La musica e tutto quel mondo tirano fuori il peggio di me”, in questa frase pronunciata a un certo punto da Nick Vega, musicista autodistruttosi anni prima dopo un momento di grande successo nazionale, c’è lo spunto per un gran film, cioè l’idea che è esattamente ciò che sai fare meglio e ciò che ti può salvare a costituire la tua maledizione e ciò da cui devi stare lontano. Peccato che Sulle nuvole sembri non rendersene conto. Perché per quanto tutta la sua storia giri intorno a uno strano ritorno di Nick Vega, esiliatosi in miseria a Livorno, tornato a Roma per un lavoro da poco e preso da vecchi amori e alcol, vecchie dinamiche con case di produzione e nuove canzoni a sorpresa, lo stesso la concentrazione del film non è tanto sul rapporto distruttivo con quello che pare un destino scritto (la musica) ma sulla storia d’amore con una musa che non vuole più esserlo (forse).

Lungo il film infatti Nick, derelitto e senza soldi, finisce a vivere a casa di Francesca, sua vecchia fiamma negli anni d’oro, oggi sposata con figli e un buon lavoro. Lei lo lasciò dopo flagranti tradimenti, lei ha messo la testa a posto e malvolentieri lo ospita (per un volere del marito che sembra più che altro una necessità di sceneggiatura). E proprio Francesca dopo un po’ risulta più protagonista di Nick, perché è a lei che piomba in casa il passato, accanto ai figli, a lei infesta una vita equilibrata e lei è portata a farsi le domande più interessanti per noi (ma, anche qui, evidentemente non per il film). Senza contare che lei, grazie alla prestazione di Barbara Ronchi riesce a tirare fuori qualcosa da questa sceneggiatura, a differenza di Marco Cocci, nominalmente protagonista ma di fatto meno capace di spremere una prestazione da questo film composto da dialoghi lanciati più che pronunciati, grandi sentimenti mai costruiti ma semplicemente imposti come acuti improvvisi.

Era facile aspettarsi dal musicista Tommaso Paradiso una storia centrata su dinamiche che conosce bene, cosa che Sulle nuvole a prima vista potrebbe sembrare. Nella realtà invece è un film che potrebbe fare chiunque, ha i meccanismi del successo (nello specifico del singolo brano di grande successo) solo nello sfondo, mentre parla di amori passati che forse ripartono e in fondo non sono mai finiti. Un triangolo tra tre personaggi di cui ci importa pochissimo perché non siamo mai partecipi di nessuno dei 3 drammi che lo compongono, né temiamo per la carriera di Nick che ri-esplode senza fatica.
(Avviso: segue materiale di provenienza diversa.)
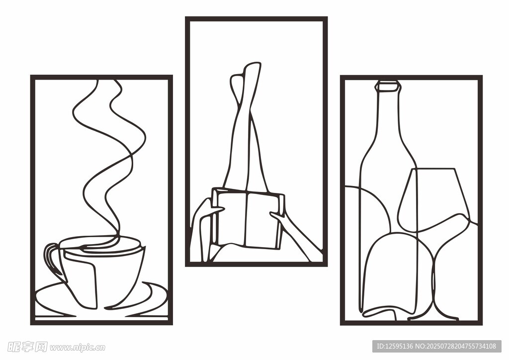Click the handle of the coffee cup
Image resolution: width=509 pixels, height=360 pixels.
(x=49, y=257)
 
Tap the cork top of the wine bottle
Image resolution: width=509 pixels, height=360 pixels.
(x=387, y=86)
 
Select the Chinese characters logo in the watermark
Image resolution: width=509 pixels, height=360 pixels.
(x=27, y=347)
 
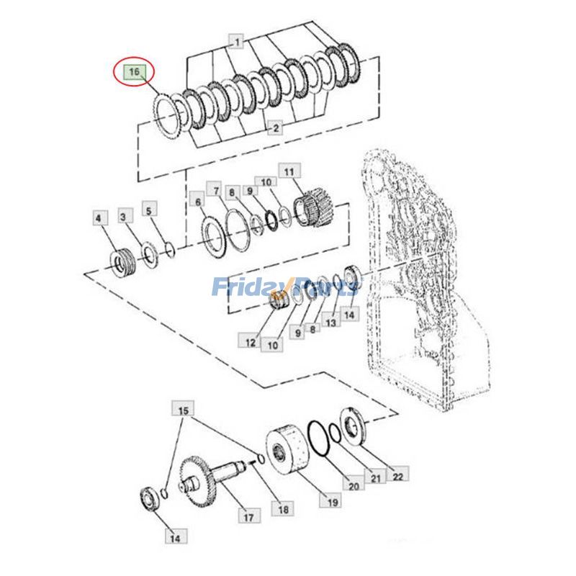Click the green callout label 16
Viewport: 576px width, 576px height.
pyautogui.click(x=134, y=71)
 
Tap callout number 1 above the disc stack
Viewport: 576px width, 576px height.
pyautogui.click(x=237, y=41)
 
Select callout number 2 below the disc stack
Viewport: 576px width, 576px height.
pyautogui.click(x=275, y=127)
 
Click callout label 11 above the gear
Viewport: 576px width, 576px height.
pyautogui.click(x=289, y=172)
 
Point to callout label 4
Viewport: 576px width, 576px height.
pyautogui.click(x=98, y=218)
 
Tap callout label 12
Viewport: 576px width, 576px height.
pyautogui.click(x=250, y=343)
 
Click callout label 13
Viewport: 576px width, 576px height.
pyautogui.click(x=331, y=322)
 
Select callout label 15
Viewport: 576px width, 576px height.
pyautogui.click(x=183, y=410)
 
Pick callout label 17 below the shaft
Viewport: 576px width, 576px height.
pyautogui.click(x=248, y=517)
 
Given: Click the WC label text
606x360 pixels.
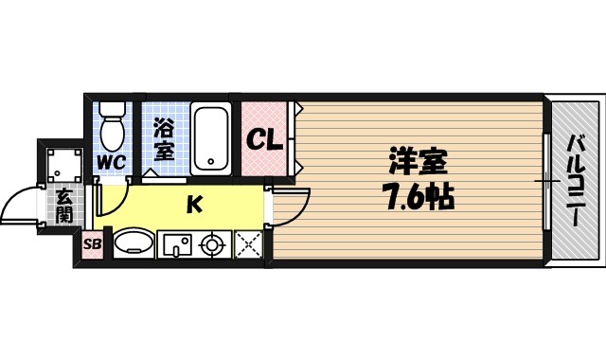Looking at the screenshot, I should pos(112,161).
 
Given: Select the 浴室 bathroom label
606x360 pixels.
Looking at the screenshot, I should pos(162,136).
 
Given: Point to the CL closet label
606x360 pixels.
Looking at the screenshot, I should pos(265,141).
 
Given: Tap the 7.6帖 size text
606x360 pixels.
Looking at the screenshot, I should pos(417,198).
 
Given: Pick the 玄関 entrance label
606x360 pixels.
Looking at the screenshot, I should pos(63,206).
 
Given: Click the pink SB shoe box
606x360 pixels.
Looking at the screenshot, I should pos(92,245).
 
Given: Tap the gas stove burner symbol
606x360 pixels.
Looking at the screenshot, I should pos(212,245).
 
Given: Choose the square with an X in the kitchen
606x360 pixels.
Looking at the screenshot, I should pos(248,245).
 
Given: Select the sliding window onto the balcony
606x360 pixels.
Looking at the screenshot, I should pos(546,180).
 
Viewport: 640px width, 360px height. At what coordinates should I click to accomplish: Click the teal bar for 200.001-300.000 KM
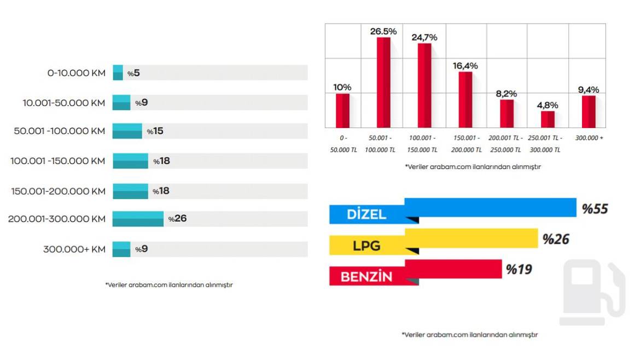pyautogui.click(x=138, y=219)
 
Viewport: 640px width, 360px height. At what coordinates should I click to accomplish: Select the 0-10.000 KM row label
pyautogui.click(x=76, y=73)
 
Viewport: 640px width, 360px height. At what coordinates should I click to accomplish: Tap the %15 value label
pyautogui.click(x=155, y=131)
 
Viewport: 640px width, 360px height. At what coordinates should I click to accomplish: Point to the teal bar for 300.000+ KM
pyautogui.click(x=121, y=249)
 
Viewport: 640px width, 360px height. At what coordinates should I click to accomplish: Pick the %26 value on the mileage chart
pyautogui.click(x=178, y=219)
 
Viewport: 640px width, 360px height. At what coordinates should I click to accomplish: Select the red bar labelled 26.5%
pyautogui.click(x=383, y=82)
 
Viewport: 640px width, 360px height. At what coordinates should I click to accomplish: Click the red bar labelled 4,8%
pyautogui.click(x=548, y=119)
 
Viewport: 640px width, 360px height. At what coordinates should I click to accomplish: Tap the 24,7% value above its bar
pyautogui.click(x=424, y=38)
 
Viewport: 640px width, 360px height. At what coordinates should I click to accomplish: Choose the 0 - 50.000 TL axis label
pyautogui.click(x=343, y=144)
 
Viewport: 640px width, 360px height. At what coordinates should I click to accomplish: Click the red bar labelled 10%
pyautogui.click(x=343, y=111)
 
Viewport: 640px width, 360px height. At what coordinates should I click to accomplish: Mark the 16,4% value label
pyautogui.click(x=466, y=66)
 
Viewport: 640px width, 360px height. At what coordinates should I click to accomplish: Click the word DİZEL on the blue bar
pyautogui.click(x=366, y=214)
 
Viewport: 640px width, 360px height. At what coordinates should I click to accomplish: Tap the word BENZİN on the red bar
pyautogui.click(x=366, y=277)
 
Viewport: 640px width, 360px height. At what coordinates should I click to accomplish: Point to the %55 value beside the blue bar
pyautogui.click(x=595, y=208)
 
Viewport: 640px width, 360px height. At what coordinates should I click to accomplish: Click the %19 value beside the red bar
pyautogui.click(x=519, y=269)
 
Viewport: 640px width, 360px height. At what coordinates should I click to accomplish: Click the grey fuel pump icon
pyautogui.click(x=592, y=293)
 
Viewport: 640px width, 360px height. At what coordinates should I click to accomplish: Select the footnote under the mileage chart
pyautogui.click(x=169, y=284)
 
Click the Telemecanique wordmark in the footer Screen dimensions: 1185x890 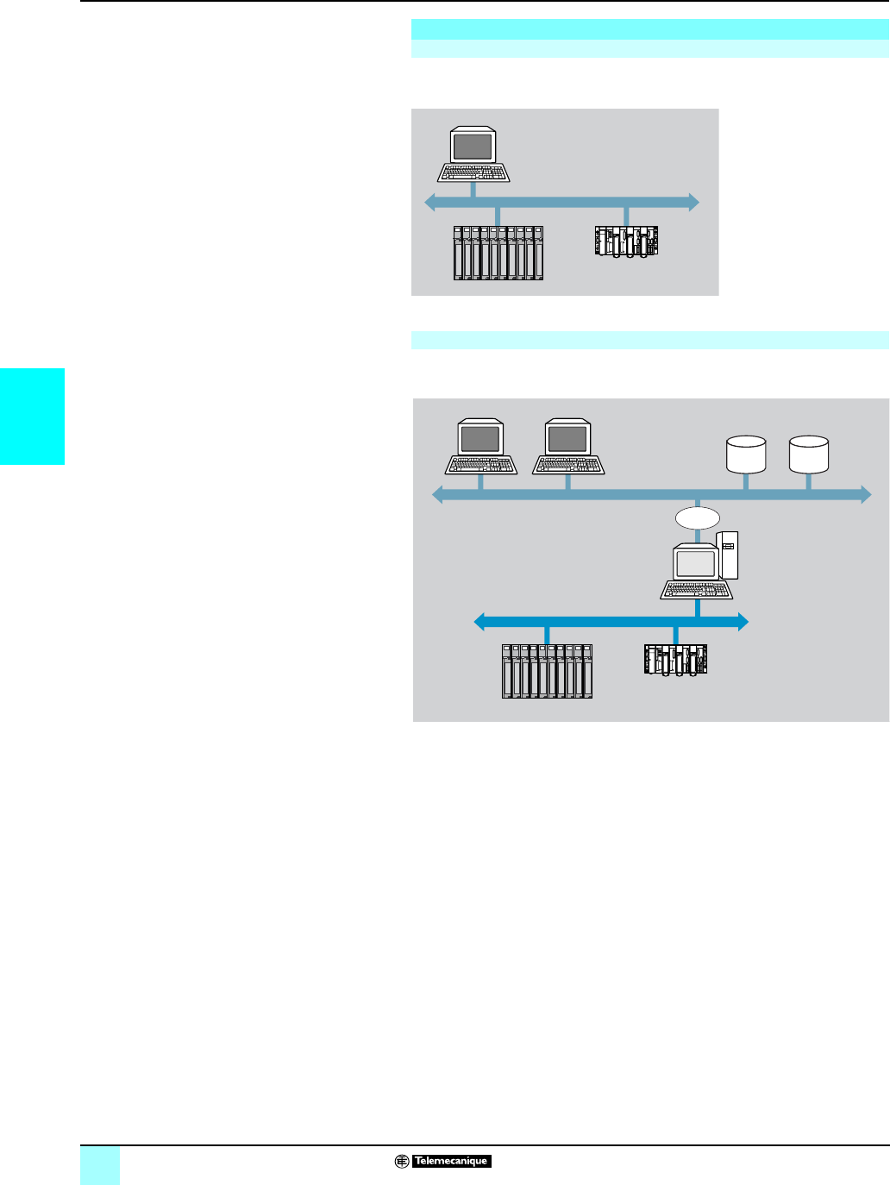pyautogui.click(x=451, y=1161)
Ci appare tutto facile e che a lui per primo non importi granché o che non sia stato salvato da chissà cosa, perché non teniamo davvero a lui (e anche su questo Marco Cocci ha non poche responsabilità).

Solo alla fine, nella più compiuta delle molte scene madri del film, Barbara Ronchi ce la farà a centrare almeno un punto, in extremis, trovando una dolcezza esterna al tempo, radicata nel passato ma ancora viva nel presente, adulta e invecchiata ma che, ce lo mostra bene, riemerge ancora mai sopita come se fosse sempre stata in un angolo. Un tipo di sentimento che si trova spesso nella musica di Tommaso Paradiso e che per pochi secondi, effettivamente, si traduce in audiovisivo.